:: Source material

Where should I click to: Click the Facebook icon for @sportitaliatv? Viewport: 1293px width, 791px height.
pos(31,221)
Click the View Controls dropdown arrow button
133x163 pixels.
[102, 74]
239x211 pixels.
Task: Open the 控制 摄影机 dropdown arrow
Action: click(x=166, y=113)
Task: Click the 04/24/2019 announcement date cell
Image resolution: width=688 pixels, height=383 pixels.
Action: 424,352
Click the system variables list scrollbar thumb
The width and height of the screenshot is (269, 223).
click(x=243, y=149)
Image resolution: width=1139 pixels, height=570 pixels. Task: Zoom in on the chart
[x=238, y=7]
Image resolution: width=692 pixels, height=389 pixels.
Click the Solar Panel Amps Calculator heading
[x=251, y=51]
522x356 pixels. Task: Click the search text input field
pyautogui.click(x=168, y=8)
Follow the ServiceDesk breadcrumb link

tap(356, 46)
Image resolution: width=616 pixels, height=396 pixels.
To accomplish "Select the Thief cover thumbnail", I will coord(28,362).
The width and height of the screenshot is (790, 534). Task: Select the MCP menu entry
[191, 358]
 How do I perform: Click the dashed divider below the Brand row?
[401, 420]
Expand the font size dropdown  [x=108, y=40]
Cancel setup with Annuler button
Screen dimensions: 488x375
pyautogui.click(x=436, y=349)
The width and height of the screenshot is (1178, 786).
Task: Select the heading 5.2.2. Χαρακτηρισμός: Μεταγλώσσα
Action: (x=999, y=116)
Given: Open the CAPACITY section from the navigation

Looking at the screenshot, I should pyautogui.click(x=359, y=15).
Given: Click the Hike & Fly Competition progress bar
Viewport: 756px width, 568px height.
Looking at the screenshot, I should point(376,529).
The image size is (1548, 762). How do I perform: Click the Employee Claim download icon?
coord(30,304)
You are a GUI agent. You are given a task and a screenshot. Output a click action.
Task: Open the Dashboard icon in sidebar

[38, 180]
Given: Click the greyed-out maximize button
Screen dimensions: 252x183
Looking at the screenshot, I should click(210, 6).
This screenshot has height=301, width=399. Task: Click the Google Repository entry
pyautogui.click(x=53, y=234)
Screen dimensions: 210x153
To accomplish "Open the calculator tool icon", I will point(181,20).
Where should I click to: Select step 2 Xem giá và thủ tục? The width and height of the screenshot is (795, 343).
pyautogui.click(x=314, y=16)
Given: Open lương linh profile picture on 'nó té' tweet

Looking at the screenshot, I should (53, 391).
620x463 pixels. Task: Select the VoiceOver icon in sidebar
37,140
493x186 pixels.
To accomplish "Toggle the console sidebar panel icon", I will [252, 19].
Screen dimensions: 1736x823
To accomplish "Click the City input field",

::::

=== What to do ===
Output every entry again, exactly as given.

=== Result below ===
Where should I click to: Click the Facebook icon for @sportitaliatv? Viewport: 1293px width, 791px height.
pos(31,221)
Click the View Controls dropdown arrow button
133x163 pixels.
[102, 74]
239x211 pixels.
Task: Open the 控制 摄影机 dropdown arrow
Action: click(x=166, y=113)
Task: Click the 04/24/2019 announcement date cell
Image resolution: width=688 pixels, height=383 pixels.
Action: 424,352
Click the system variables list scrollbar thumb
The width and height of the screenshot is (269, 223).
click(x=243, y=149)
Image resolution: width=1139 pixels, height=570 pixels. Task: Zoom in on the chart
[x=238, y=7]
Image resolution: width=692 pixels, height=389 pixels.
Click the Solar Panel Amps Calculator heading
[x=251, y=51]
522x356 pixels. Task: Click the search text input field
pyautogui.click(x=168, y=8)
Follow the ServiceDesk breadcrumb link

tap(356, 46)
Image resolution: width=616 pixels, height=396 pixels.
To accomplish "Select the Thief cover thumbnail", I will coord(28,362).
The width and height of the screenshot is (790, 534). Task: Select the MCP menu entry
[191, 358]
 How do I perform: Click the dashed divider below the Brand row?
[401, 420]
Expand the font size dropdown  [x=108, y=40]
Cancel setup with Annuler button
Screen dimensions: 488x375
pyautogui.click(x=436, y=349)
The width and height of the screenshot is (1178, 786).
Task: Select the heading 5.2.2. Χαρακτηρισμός: Μεταγλώσσα
Action: (x=999, y=116)
Given: Open the CAPACITY section from the navigation

Looking at the screenshot, I should pyautogui.click(x=359, y=15).
Given: Click the Hike & Fly Competition progress bar
Viewport: 756px width, 568px height.
Looking at the screenshot, I should point(376,529).
The image size is (1548, 762). How do I perform: Click the Employee Claim download icon?
coord(30,304)
You are a GUI agent. You are given a task and a screenshot. Output a click action.
Task: Open the Dashboard icon in sidebar

[38, 180]
Given: Click the greyed-out maximize button
Screen dimensions: 252x183
Looking at the screenshot, I should click(210, 6).
This screenshot has height=301, width=399. Task: Click the Google Repository entry
pyautogui.click(x=53, y=234)
Screen dimensions: 210x153
To accomplish "Open the calculator tool icon", I will point(181,20).
Where should I click to: Select step 2 Xem giá và thủ tục? The width and height of the screenshot is (795, 343).
pyautogui.click(x=314, y=16)
Given: Open lương linh profile picture on 'nó té' tweet

Looking at the screenshot, I should (53, 391).
620x463 pixels. Task: Select the VoiceOver icon in sidebar
37,140
493x186 pixels.
To accomplish "Toggle the console sidebar panel icon", I will [252, 19].
Screen dimensions: 1736x823
To accomplish "Click the City input field",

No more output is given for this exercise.